"Apa kau tahu kalau mimpi yang terlupakan adalah cuplikan masa depan?"
Pagi yang damai itu terusik dengan pertanyaan yang membuatku pusing.
Dengan udang goreng yang belum sepenuhnya masuk ke dalam mulut, aku menatapnya heran.
Nathania menatapku dengan mata bulatnya yang terlihat indah dengan manik yang sangat hitam.
"Apa maksudmu?" setelah menatapnya lama, akhirnya aku bertanya dengan mulut penuh udang.
Nathania menunjuk dahinya, "Pernah gak kamu ingat kalau kamu bermimpi tapi gak ingat mimpi tentang apa?"
Berpikir sembari mengunyah, aku mengangguk.

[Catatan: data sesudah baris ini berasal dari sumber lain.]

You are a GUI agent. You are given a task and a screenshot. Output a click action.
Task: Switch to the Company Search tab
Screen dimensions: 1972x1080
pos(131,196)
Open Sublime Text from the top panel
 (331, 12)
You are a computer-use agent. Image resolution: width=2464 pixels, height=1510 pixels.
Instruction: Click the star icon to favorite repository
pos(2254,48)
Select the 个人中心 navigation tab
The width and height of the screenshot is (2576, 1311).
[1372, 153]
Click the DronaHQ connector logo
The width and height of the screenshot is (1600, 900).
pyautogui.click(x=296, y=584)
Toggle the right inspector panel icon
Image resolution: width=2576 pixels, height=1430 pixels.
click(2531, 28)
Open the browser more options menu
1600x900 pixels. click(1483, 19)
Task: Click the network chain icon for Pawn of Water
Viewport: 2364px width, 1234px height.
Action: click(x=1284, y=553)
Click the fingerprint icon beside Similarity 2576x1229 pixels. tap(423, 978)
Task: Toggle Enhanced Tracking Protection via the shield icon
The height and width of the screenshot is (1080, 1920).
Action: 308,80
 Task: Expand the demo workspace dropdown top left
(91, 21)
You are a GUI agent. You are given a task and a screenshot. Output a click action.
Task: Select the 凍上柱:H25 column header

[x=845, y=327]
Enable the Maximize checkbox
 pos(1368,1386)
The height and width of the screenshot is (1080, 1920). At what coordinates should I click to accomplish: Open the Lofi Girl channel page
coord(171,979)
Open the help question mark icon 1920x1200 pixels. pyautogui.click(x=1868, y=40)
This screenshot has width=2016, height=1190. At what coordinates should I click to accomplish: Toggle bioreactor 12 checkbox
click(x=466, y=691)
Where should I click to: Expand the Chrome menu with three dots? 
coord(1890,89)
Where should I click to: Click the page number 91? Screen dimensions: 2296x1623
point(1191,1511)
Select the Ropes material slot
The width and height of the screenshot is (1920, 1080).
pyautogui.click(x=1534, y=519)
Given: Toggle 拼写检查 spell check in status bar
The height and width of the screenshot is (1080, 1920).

Nathania menjentikan jarinya, "Aku pun begitu. Akhir-akhir ini aku berpikir tentang hal ini. Ternyata, setelah aku coba ingat-ingat, aku sering merasakan déjà vu dan aku yakin, aku merasakan hal itu karena mimpiku yang terlupakan!"
Aku diam sejenak, lalu menunjuk wajahnya, "Diam sebentar."
Aku mengunyah habis udang di mulutku lalu memangku wajah, "Kau bodoh?"
Ia mengerucutkan bibirnya, "Apa maksudmu?"
Aku menghela nafas, "Kalau kau lupa, bagaimana mungkin kau yakin? Bisa saja hal dalam mimpimu dan hal yang terjadi adalah hal yang sangat berbeda."
Nathania berpikir sejenak, "Lalu bagaimana bisa aku merasakan deja vu?"
"Dasarnya tak ada yang bisa memastikan bagaimana deja vu bisa terjadi tapi aku dengar semua itu karena pengaruh otak dan sugesti."
Nathania menghela nafas lalu bersandar malas, kepalanya mendongak menatap langit-langit ruangan, "Tapi entah mengapa aku yakin kalau itu benar."
Aku mengangguk sembari menutup kotak bekal, "Kalau memang benar kita tak akan lagi berdebar menunggu masa depan."
Aku memasukan kotak bekalku ke dalam tas lalu menatap keluar jendela, "Jika kita bisa menebaknya maka masa depan akan terasa membosankan."